ATG: What do you plan to do with the diary now?

PM: I’ve actually spoken to one of the people at the Imperial War Museum in Duxford and she said a curator would most certainly be interested in talking about it, and I’m waiting to hear back from them – I’ve suggested they may want to take it on a temporary  loan and display it. Duxford is very close to Ely.

ATG: Did you also bid for the two Johnson-related paintings in the July 6 sale?

PM: I actually would have liked to have bought it all together to tell the story, in fact, I did start bidding for the paintings and I chickened out because I thought I can’t afford both, and was sure the diary would go for much more. I probably shouldn’t have  -  if I’d hung on I’d have got those as well. But there you go.

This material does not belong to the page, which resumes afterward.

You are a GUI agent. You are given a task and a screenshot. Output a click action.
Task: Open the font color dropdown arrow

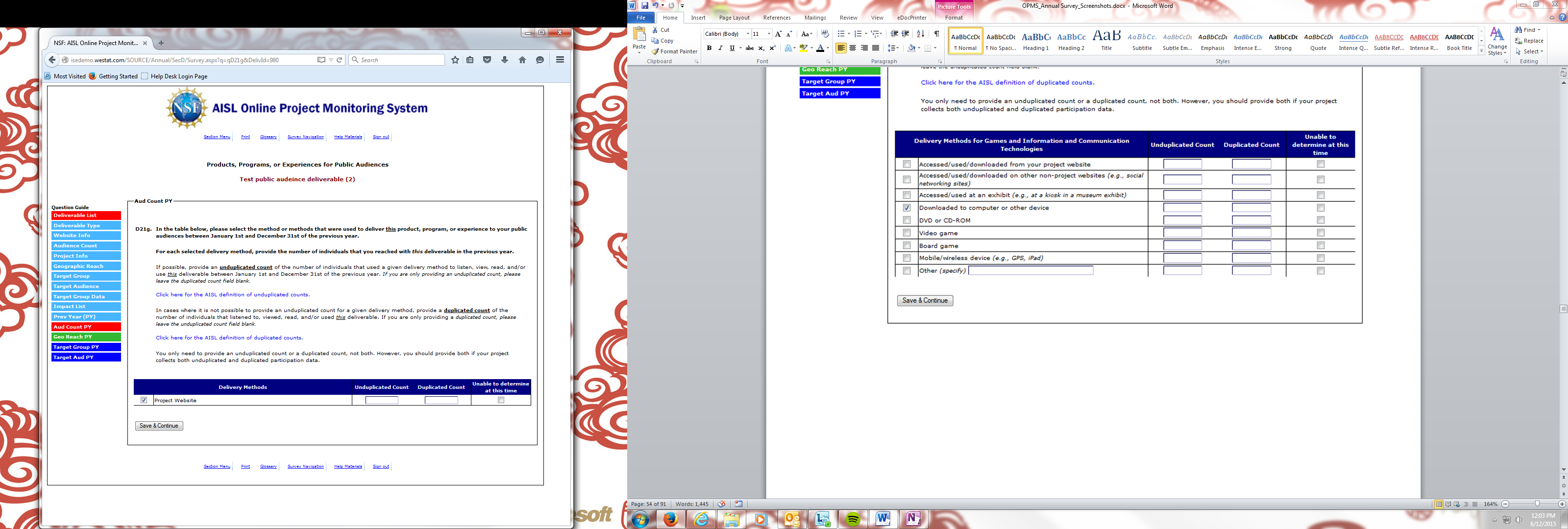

ATG: What is it like to own the diary?

PM: It is really extraordinary. I’ve been reading it through. Cheffins were very good, they provided a sort of rough transcription which has been very useful because although I have read a lot of it and would rather do directly, sometimes you have to refer to the transcription – not so much because of the technical stuff but the writing. His writing is extremely good overall, as you would expect from most people of that era (my writing is terrible!), but just occasionally you need to switch to the transcription.

The Johnson diary

img_9-2.jpg

This page from Johnson’s diary includes a photo of him with Pusher, his dog, who was killed by a Motor Transport lorry. His second labrador Sally was to feature in several subsequent photos with Johnson and his Spitfire.

After an inauspicious start, Johnson got his first taste of combat in 1941 and quickly became indispensable, shooting down 34 enemy planes in total, although the overall count is likely to have been higher.

The year 1942 was, for Fighter Command, a year of transition. The Battle of Britain and the worst of the Blitz were now over and Luftwaffe resources were now concentrated on the Russian front.

Fighter Command’s main role was changing from one of destroying German bombers attacking Britain to escorting British, and latterly American, bombers attacking mainland Europe.

An example diary entry for Sunday, January 25, reads:

“Kirton: Flight arrived back from Garhill more dead than alive, made my report to Group Capt. Woolhams. In the evening Neville, Nip, Derek and I slipped down to the Royal and met old Nat, pushed along to The Jolly Sailor and had several more beers and the odd brandy.

“Lovely night with almost a full moon and Nip decided he was going to fly; tried to persuade him not but the bugger was very obstinate and moved quietly off in my van; rang up Kimby & told him to tell Nip that the CO’s instructions were not to take off, Dicky Stafford also refused him permission from opps – no use, he took off and after beating up the mess pranged when landing – stalled from about 20 feet.

“Hell of a row, CO talking about a court martial and the Nip walking about as white as a ghost.”